Apply what you read →
**1)** Per the passage on continuous building, what is the key component of the build automation infrastructure that manages builds and the build pipeline?
**2)** Copy the passage on continuous building word for word between "Build management is" and "aspects of CI.", inclusive.

*** Opening Passage shown ***

To achieve success with continuous building, practitioners recommend a set of best practices across build management, processes and tools. A few key ones are related to software configuration and environment management, specifically, that development be managed from one “global” source code branch (or reduce branching) and that all build components, including property and configuration files, be managed in a versioning system. Then there are process-related best practices, which deal with development teams following pre-commit testing and actioning on feedback for broken builds on a priority basis. Automation is a key aspect of continuous building best practices as well: a CI server that manages builds and the build pipeline is a key component of the build automation infrastructure and is central to implementing continuous building.
Build management is a key part of CI, and one where a number of issues with traditional software development and delivery methodologies lie. Achieving full CI, however, requires change to other key parts as well, for example, testing and deployment management. In the future DevOps related posts, we will look at these other aspects of CI.

*** Closing Passage shown ***
*** Opening Listed entries ***

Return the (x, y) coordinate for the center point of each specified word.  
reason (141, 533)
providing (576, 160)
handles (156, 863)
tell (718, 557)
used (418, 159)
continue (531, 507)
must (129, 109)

*** Closing Listed entries ***

Answers →
**1)** A CI server.

**2)**
Build management is a key part of CI, and one where a number of issues with traditional software development and delivery methodologies lie. Achieving full CI, however, requires change to other key parts as well, for example, testing and deployment management. In the future DevOps related posts, we will look at these other aspects of CI.